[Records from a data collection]

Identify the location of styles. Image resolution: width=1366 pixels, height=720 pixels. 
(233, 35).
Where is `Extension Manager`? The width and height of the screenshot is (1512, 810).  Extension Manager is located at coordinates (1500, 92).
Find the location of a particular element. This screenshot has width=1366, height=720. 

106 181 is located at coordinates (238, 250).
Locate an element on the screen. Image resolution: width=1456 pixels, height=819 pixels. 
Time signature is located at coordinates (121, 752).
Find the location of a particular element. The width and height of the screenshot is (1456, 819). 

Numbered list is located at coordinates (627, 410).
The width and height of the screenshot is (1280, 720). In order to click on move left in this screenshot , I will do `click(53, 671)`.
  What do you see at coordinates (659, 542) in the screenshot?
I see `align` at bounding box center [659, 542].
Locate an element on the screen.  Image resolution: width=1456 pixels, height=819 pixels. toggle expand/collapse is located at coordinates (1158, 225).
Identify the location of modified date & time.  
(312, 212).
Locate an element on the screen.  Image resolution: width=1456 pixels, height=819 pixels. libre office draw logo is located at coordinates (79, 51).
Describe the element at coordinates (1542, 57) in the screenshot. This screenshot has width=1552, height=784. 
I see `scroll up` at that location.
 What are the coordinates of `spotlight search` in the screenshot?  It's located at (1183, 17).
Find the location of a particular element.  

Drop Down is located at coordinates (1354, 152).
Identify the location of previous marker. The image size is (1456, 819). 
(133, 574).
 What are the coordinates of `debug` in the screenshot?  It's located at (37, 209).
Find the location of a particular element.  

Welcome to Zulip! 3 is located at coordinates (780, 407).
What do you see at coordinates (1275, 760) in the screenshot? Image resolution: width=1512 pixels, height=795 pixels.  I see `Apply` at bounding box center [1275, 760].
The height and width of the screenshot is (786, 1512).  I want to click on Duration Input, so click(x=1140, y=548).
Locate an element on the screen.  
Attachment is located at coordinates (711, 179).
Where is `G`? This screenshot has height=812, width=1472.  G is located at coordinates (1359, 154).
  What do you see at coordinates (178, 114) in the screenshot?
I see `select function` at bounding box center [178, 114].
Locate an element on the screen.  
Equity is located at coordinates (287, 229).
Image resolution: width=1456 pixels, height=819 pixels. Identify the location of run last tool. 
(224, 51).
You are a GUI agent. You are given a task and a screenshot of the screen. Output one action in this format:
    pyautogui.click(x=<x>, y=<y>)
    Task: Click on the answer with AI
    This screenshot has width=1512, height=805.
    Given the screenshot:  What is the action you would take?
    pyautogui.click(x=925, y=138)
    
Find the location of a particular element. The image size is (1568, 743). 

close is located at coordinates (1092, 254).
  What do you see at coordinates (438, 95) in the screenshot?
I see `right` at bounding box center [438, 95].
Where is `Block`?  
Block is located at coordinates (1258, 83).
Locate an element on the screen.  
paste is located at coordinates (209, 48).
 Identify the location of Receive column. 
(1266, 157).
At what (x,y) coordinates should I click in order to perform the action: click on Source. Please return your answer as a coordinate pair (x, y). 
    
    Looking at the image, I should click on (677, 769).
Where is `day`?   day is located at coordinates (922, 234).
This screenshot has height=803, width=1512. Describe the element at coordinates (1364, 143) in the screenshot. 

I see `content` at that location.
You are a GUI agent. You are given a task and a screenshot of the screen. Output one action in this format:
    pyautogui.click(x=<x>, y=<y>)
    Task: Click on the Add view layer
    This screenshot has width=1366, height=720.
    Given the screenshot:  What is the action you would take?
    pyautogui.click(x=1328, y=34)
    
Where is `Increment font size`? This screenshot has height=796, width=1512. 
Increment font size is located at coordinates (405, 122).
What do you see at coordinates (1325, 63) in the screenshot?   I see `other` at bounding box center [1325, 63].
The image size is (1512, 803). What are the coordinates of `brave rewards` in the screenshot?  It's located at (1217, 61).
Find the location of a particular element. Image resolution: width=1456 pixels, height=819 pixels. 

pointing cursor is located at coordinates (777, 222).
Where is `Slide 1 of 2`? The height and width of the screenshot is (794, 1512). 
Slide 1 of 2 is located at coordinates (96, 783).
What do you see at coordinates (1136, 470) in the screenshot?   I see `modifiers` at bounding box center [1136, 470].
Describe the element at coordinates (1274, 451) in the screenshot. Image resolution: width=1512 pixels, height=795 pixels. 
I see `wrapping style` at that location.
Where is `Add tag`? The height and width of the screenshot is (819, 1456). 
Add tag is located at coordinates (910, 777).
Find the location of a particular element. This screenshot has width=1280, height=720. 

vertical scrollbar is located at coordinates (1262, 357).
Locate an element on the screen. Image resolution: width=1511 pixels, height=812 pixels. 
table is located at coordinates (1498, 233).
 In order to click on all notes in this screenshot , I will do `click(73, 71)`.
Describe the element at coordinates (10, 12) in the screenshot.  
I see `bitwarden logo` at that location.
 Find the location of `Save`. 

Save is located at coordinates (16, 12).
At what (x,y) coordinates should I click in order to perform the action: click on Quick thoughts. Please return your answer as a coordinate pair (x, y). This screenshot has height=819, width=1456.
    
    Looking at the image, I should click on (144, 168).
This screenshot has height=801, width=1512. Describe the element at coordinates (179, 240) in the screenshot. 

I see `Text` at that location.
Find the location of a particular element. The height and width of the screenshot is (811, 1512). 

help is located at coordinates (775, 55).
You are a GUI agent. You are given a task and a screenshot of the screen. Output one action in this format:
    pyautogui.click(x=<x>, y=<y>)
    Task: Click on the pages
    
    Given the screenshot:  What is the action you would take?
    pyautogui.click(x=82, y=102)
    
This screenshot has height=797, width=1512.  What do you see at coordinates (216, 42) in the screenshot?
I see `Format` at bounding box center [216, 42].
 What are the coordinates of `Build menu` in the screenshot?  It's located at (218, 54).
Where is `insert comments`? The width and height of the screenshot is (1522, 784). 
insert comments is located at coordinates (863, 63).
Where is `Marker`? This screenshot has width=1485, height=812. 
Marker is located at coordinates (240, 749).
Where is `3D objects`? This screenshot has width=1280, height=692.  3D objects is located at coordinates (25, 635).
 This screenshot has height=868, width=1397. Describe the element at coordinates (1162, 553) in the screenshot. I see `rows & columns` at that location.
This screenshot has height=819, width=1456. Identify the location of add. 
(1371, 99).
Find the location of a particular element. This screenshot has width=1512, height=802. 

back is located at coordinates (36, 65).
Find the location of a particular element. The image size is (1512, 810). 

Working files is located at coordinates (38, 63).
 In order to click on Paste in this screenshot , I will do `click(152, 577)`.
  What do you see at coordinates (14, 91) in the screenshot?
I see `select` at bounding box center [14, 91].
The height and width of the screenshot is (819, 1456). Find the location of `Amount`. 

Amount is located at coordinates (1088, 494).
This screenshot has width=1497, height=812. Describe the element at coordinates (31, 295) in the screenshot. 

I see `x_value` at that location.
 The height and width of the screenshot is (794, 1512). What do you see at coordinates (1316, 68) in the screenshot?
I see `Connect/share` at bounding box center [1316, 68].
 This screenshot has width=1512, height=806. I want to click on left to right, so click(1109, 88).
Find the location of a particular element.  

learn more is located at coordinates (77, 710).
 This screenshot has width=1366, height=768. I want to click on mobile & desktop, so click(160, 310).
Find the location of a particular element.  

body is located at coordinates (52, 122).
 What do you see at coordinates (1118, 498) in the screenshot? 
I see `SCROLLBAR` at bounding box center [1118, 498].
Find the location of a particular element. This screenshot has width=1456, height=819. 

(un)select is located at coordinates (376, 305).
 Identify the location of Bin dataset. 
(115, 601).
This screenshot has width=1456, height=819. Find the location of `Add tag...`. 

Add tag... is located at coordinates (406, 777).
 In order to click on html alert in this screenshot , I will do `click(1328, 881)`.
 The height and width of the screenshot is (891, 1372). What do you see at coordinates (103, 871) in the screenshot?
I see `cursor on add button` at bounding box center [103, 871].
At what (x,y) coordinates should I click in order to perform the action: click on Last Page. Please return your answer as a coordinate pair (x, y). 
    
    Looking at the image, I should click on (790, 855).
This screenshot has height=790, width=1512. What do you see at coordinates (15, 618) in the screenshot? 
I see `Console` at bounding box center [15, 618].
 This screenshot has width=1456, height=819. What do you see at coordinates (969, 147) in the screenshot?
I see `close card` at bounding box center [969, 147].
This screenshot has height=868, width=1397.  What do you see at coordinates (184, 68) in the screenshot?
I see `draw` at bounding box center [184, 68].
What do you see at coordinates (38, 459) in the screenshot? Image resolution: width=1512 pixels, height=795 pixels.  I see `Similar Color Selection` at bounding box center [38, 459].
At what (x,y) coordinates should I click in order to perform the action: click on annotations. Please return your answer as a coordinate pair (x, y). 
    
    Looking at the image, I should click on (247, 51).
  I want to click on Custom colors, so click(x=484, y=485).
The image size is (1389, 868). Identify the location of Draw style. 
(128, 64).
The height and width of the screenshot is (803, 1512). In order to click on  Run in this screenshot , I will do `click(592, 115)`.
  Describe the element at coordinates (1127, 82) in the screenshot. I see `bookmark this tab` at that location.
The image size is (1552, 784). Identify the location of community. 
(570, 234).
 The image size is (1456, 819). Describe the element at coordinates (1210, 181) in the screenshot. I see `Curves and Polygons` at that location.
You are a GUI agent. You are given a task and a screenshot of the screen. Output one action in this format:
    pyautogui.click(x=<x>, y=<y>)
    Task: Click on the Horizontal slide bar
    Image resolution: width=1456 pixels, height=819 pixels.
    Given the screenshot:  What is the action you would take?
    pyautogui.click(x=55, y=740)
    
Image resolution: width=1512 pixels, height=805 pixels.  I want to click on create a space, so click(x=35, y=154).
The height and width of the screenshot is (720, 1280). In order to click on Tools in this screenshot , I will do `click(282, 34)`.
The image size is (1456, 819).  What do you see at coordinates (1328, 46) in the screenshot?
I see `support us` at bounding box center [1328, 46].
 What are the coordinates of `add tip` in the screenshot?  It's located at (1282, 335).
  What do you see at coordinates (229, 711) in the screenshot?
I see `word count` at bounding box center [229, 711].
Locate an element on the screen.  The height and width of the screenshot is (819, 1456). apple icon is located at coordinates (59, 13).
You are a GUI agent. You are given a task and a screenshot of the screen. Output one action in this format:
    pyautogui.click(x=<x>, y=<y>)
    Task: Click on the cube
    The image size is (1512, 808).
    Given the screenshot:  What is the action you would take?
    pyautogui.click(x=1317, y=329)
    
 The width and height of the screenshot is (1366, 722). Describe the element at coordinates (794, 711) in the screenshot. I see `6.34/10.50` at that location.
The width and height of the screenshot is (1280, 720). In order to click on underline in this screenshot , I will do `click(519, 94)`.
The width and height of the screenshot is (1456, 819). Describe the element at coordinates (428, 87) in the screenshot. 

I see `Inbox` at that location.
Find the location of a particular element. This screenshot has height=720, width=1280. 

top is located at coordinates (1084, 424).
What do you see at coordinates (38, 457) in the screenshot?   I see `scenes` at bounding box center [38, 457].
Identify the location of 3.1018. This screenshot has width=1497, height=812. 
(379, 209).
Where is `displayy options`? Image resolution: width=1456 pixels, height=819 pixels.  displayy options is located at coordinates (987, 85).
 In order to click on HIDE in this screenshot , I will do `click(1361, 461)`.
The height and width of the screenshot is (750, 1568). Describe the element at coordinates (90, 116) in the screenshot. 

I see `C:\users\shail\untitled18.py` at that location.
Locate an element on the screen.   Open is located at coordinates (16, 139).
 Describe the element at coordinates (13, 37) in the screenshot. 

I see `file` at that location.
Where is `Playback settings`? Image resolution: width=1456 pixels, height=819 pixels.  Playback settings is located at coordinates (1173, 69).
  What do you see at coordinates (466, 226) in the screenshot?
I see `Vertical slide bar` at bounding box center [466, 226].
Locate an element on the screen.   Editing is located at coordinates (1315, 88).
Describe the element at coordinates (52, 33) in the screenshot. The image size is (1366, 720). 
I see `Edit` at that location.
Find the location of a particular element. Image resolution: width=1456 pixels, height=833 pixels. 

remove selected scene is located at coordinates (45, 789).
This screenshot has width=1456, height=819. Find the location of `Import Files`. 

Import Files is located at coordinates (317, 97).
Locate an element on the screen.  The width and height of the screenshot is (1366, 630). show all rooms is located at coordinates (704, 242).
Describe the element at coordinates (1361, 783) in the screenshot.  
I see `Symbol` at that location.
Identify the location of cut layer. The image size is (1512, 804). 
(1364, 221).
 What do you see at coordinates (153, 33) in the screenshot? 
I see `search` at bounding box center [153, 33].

## Written request
Reproduce the lines from the very first one through the line containing "106 181 is located at coordinates (238, 250).", switching "particular element" to "specific element" and leaving everything else unchanged.

## Exercise solution
Identify the location of styles. Image resolution: width=1366 pixels, height=720 pixels. 
(233, 35).
Where is `Extension Manager`? The width and height of the screenshot is (1512, 810).  Extension Manager is located at coordinates (1500, 92).
Find the location of a specific element. This screenshot has width=1366, height=720. 

106 181 is located at coordinates (238, 250).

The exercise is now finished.